→ Excerpted passage
>>>>

Beyond the Negotiation Room: What Actually Shapes Negotiation Outcomes
Negotiation outcomes are shaped far beyond the room, by politics, narratives, institutions, and how evidence is used. Influence depends on connecting these layers and linking global agreements to local realities to turn commitments into real-world impact.
by Frederike Klümper, JulietGrace Luwedde | 2026-04-09

Negotiations don’t start in the room
We often imagine international negotiations as something that happens inside a room. Delegates negotiate text, defend positions, and eventually reach agreement. But contrary to expectations, by the time negotiators sit down, much of the outcome has already been shaped by how issues are framed, what evidence is available, whose knowledge is visible, and how realities are translated into policy.
This reflection builds on a session co-developed with the Youth Negotiators Academy, where young practitioners explored a simple but critical question:
What actually shapes negotiation outcomes and where does influence really lie?
The system around negotiations
When participants were asked what influences outcomes, their answers came quickly: politics, finance, evidence, narratives, and real-world conditions. Together, these form the ecosystem around negotiations.
Negotiations do not operate in isolation. They are embedded in political interests, institutional structures, knowledge flows, and lived realities on the ground. Understanding this system is essential if we want to explain why some issues move forward and others stall.
To make sense of this, it helps to think of negotiations as operating across several interconnected layers: There is what is written: the text that is negotiated and agreed upon. But behind that sits politics: who aligns with whom, where compromises are made, and what positions are non-negotiable. These dynamics are shaped by institutions, which determine where decisions are taken and what can realistically move forward. And even when agreement is reached, the key question remains: what actually changes on the ground and how decisions translate into implementation. Underpinning all of this are narratives: how issues are framed, what is seen as urgent, and what gains political attention.
Most people only see the first layer: the final text. But it is the interaction between all of these layers that ultimately shapes outcomes.
Where knowledge loses power
A recurring insight from the discussion was that the issue is rarely a lack of evidence, but rather when and how that evidence enters the process. Evidence usually passes through multiple stages: it is generated, translated, framed, negotiated, and eventually implemented. At each step, something can be lost. Evidence may arrive too late, be too technical to use, fail to reach decision-makers, or not align with political priorities.
This is why influence is not only about producing knowledge, but about ensuring that it is timely, usable, and strategically positioned.

<<<<

→ Record excerpts
>>>>

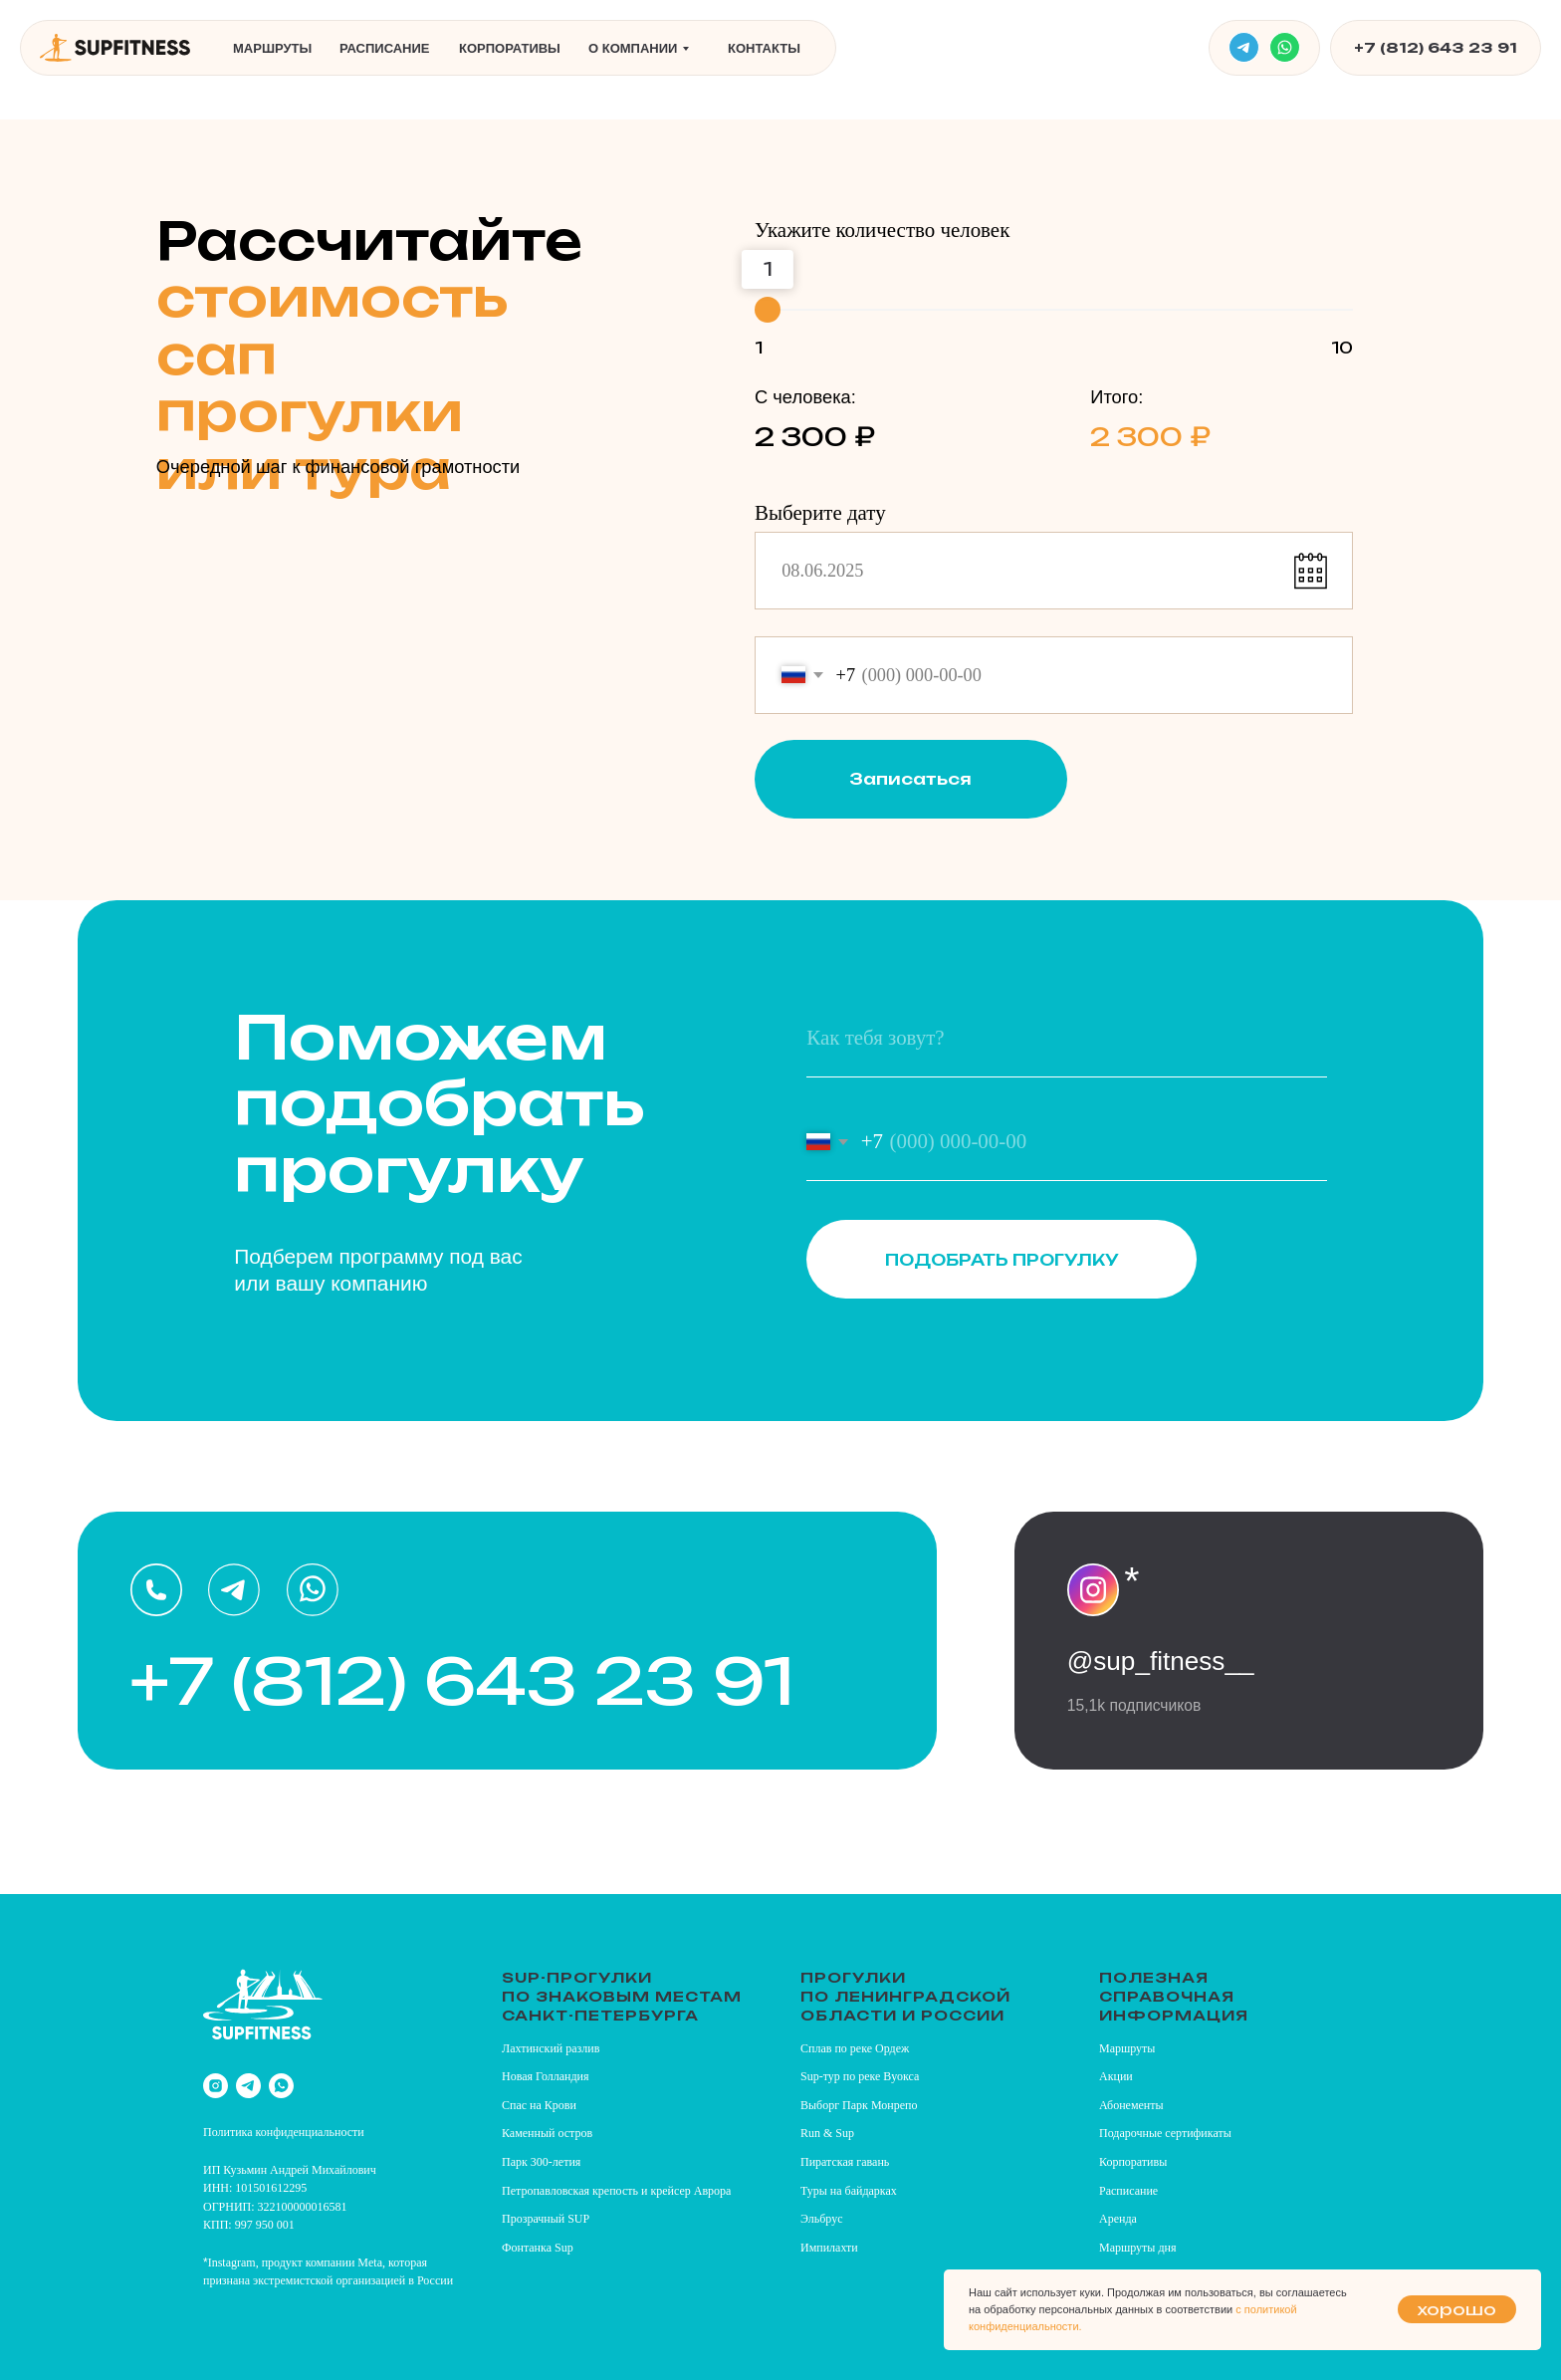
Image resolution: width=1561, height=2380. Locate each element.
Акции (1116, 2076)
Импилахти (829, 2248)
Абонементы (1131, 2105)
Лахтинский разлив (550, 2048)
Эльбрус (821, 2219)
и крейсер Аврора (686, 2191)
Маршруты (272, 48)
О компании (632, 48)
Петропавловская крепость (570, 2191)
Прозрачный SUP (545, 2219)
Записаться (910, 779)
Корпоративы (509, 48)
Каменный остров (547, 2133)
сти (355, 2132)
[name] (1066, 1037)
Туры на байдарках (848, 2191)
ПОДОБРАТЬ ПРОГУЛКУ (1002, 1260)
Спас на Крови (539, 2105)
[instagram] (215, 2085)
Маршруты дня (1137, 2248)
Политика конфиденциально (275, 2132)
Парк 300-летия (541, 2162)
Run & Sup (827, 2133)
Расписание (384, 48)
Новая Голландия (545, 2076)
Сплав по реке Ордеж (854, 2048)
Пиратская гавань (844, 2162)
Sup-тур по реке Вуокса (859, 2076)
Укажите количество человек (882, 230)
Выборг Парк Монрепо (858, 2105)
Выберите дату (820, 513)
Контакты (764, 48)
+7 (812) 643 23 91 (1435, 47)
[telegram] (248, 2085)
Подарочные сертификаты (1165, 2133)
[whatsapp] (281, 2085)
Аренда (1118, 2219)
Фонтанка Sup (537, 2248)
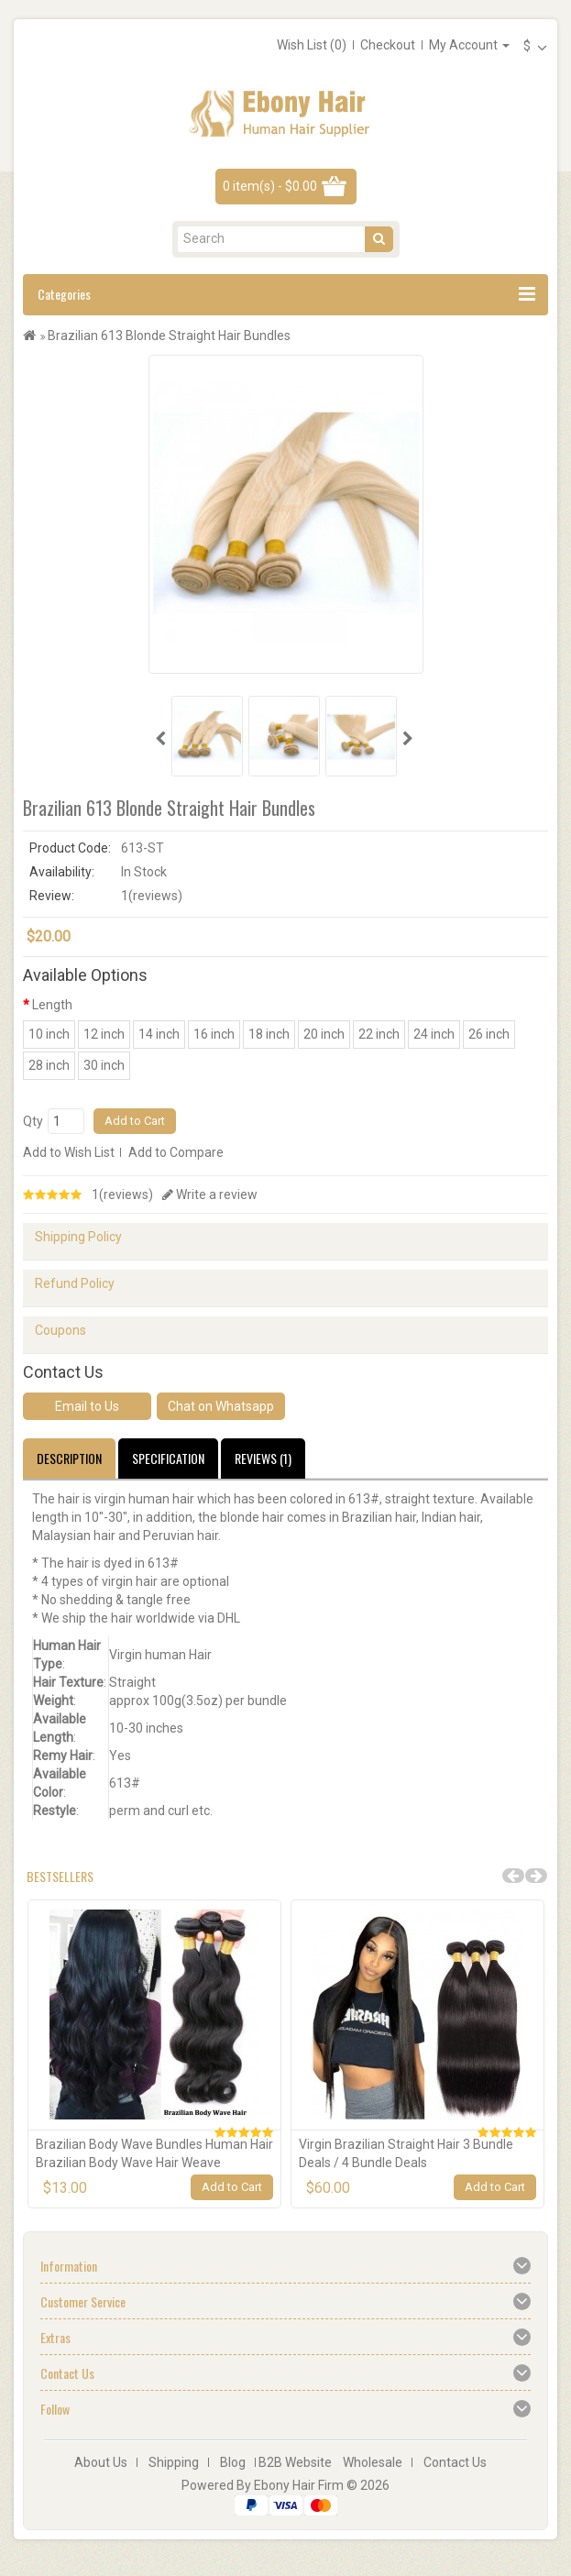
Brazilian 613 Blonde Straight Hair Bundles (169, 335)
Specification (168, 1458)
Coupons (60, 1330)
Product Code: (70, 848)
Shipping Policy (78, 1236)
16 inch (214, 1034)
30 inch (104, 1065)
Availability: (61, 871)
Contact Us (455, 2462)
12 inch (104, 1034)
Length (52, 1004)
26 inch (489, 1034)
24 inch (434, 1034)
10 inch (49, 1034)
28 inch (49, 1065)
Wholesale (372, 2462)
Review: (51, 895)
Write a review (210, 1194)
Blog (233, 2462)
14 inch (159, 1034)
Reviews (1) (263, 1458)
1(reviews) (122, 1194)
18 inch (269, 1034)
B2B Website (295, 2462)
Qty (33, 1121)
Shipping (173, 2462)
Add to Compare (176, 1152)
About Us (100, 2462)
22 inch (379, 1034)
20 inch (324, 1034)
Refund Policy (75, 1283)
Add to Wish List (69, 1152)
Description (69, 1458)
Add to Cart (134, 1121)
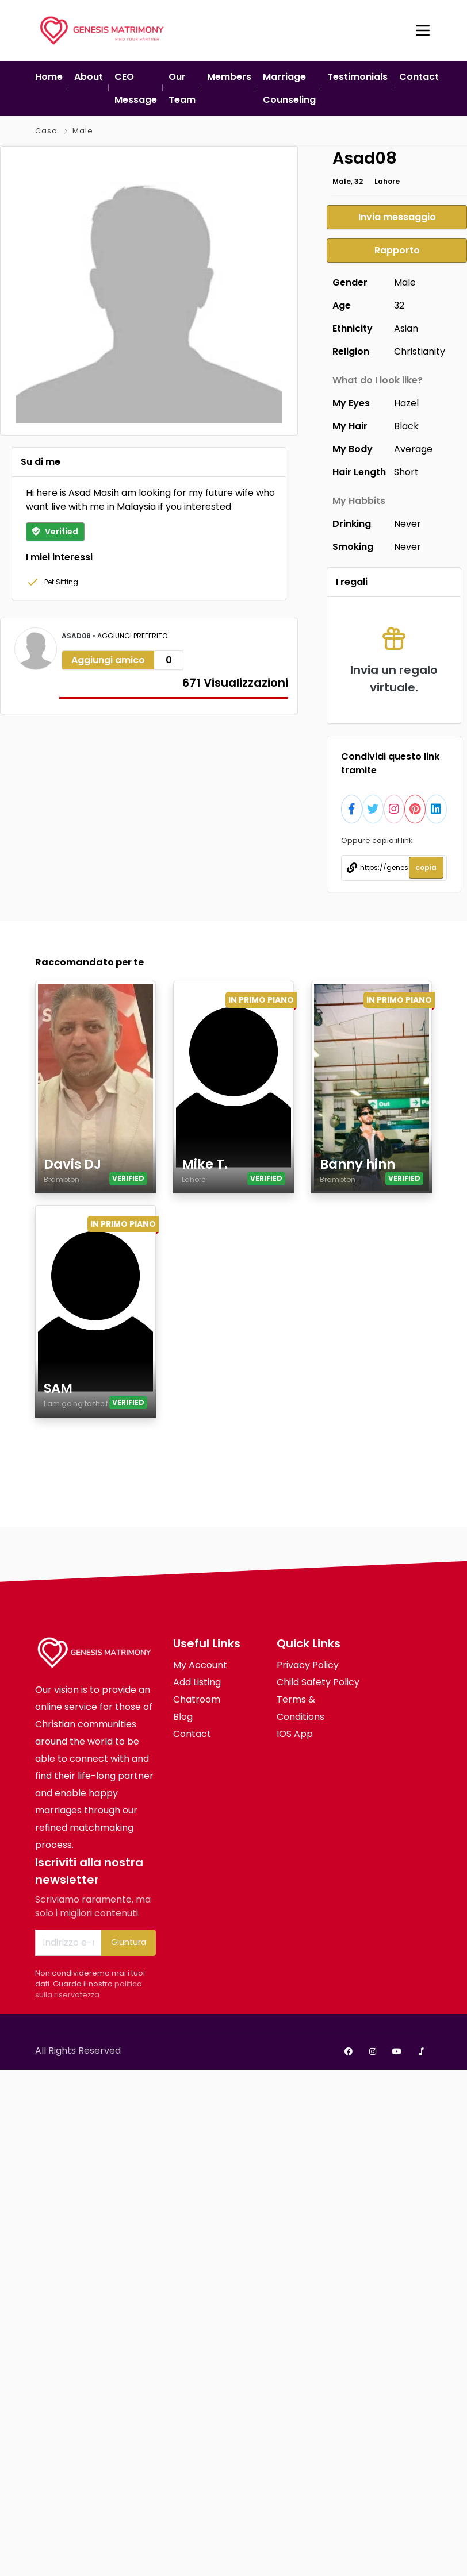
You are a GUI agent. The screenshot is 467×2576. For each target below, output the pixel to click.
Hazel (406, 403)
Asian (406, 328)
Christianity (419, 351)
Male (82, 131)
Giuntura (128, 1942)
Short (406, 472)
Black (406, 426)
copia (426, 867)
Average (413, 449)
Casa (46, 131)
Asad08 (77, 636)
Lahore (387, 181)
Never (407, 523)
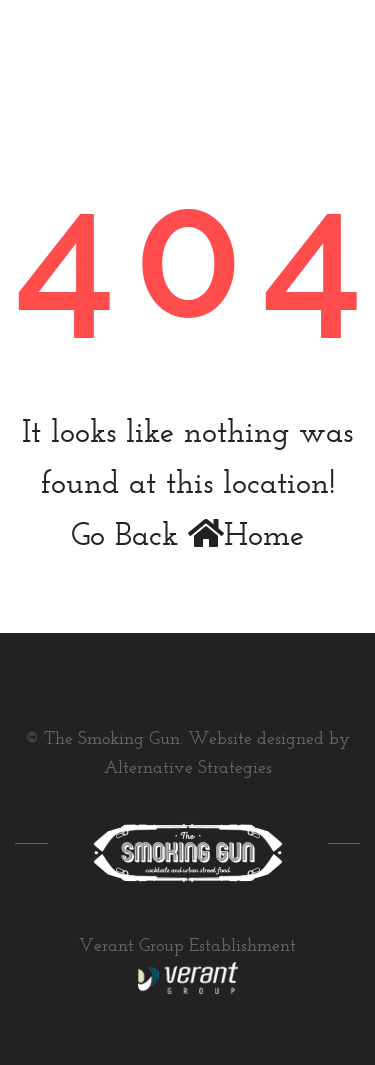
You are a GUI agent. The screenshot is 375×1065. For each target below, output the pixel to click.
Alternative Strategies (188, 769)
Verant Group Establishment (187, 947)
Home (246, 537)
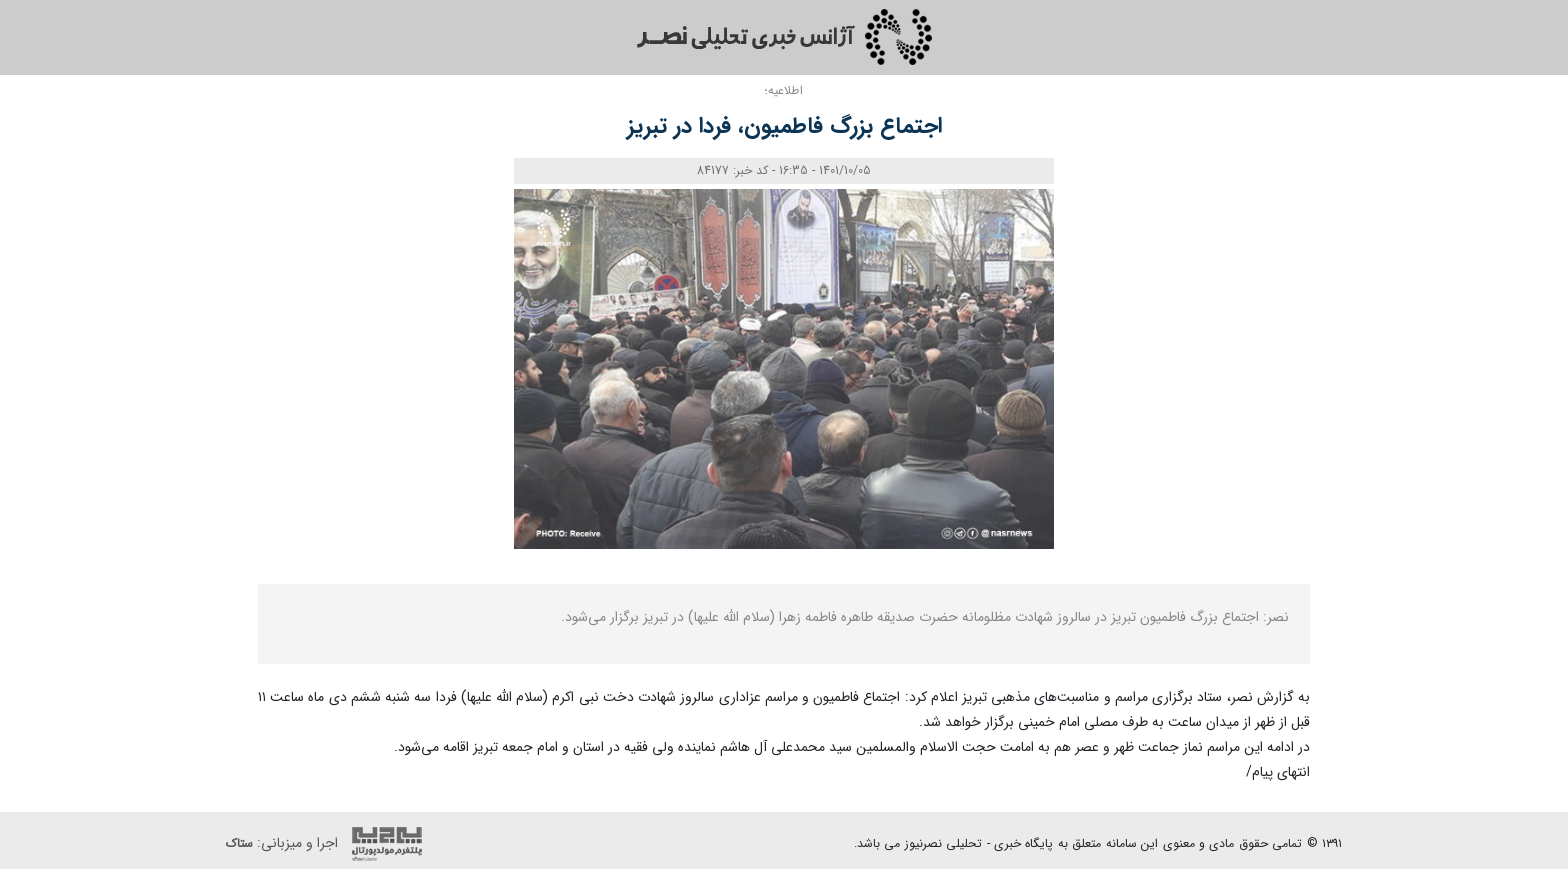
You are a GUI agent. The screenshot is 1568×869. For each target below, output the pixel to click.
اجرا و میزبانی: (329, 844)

<<<<

→ Required actions
**a.** In the article on negotiation outcomes, answer these, each on its own line:
(i) What influences on outcomes did participants name when asked?
(ii) Which layer do most people see?
(iii) What stages does evidence usually pass through?
**b.** Can you rewrite the paragraph in the article on negotiation outcomes that begins "To make sense of this" as a bulleted list of its layers?

→ Expected outputs
**a.**
(i) Politics, finance, evidence, narratives, and real-world conditions.
(ii) The first layer: the final text.
(iii) It is generated, translated, framed, negotiated, and eventually implemented.

**b.**
Negotiations operate across several interconnected layers:
- Text: what is written, negotiated and agreed upon.
- Politics: who aligns with whom, where compromises are made, and which positions are non-negotiable.
- Institutions: where decisions are taken and what can realistically move forward.
- Implementation: what actually changes on the ground once agreement is reached.
- Narratives: underpinning all of this, how issues are framed, what is seen as urgent, and what gains political attention.